疾病动物模型,急性早幼粒白血病 z-bio 2021-03-08 248

　　"Severe combined immunodeficiency mice are CB-17 inbred mice and have been identified in Bosma, USA. The 16th autosomal recessive mutation (SCID) of the mouse is a mutant mouse 1. Homozygous SCID small The mouse gene almost completely loses the function of mouse T and B lymphocytes, and has been widely used in immunology and oncology studies of such mice. Acute panmyelocytic leukemia (APL) may pass the differentiation agent all-trans It is often a granular system that differentiates positively due to the effect of retinoic acid. The cause of APL is still unclear. We will study the differentiation mechanism of APL and it is very important to establish a stable animal model.

　　1 Materials and methods

　　1.1 Information

　　1.1.1 Human leukemia cell line Human acute premyeloid cell line HL-60 cell line introduced from the University Cancer Institute in 10% bovine serum (Hangzhou Sijiqing) RPMI-1640 medium, Central and South China. (Gibco product), 5% CO2, 37°C culture.

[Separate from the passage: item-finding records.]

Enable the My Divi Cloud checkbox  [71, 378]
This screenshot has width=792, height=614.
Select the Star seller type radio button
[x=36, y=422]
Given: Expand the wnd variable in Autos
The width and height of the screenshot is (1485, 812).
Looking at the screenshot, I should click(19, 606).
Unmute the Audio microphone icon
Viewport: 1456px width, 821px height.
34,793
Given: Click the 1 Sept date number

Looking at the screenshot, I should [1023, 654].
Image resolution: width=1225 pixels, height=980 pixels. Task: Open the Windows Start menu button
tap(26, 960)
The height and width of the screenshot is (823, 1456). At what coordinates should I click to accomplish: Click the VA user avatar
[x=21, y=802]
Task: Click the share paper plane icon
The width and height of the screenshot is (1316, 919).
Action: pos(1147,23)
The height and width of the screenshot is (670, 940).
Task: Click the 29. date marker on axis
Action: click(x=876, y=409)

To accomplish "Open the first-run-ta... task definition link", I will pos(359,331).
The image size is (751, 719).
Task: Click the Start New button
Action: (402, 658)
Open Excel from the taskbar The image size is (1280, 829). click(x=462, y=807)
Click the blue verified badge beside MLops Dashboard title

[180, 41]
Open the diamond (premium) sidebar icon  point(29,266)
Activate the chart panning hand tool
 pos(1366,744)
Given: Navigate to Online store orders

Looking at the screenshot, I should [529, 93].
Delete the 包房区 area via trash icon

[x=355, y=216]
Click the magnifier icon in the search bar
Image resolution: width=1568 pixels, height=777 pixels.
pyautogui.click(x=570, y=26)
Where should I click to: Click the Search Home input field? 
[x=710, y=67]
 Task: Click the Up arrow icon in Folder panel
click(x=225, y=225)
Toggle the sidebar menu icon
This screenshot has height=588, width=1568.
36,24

　　1.1.2 "SCID "mice" are 16 males (purchased from Shanghai Experimental Animal Center, Chinese Academy of Sciences), 3-4 weeks old. The mice are raised in a laminar flow rack with a covered mouse box (in line with SPF standards) The efficiency of filtering indoor air is moderate, while the drinking water is disinfected redistilled water with a small amount of salt. Vitamin C, eggs and debris are added to the standard pellet feed, and all items in contact with the rat are destroyed Bacteria. Divide them into two groups, each with 8 animals, and each animal was directly inoculated with 5×106 cells intraperitoneally or intravenously. 1.2 Method 1.2.1 1.2.1 SCID mice after transplantation were not treated before transplantation HL-60 cells in the logarithmic growth phase are used for transplantation. Each mouse is injected with 5×106 cells in the tail vein or intraperitoneally. 1.2.2 Peripheral blood white blood cell count and classification Before vaccination and after vaccination 1 , 2, 3, and 4 weeks to collect and test tail vein blood.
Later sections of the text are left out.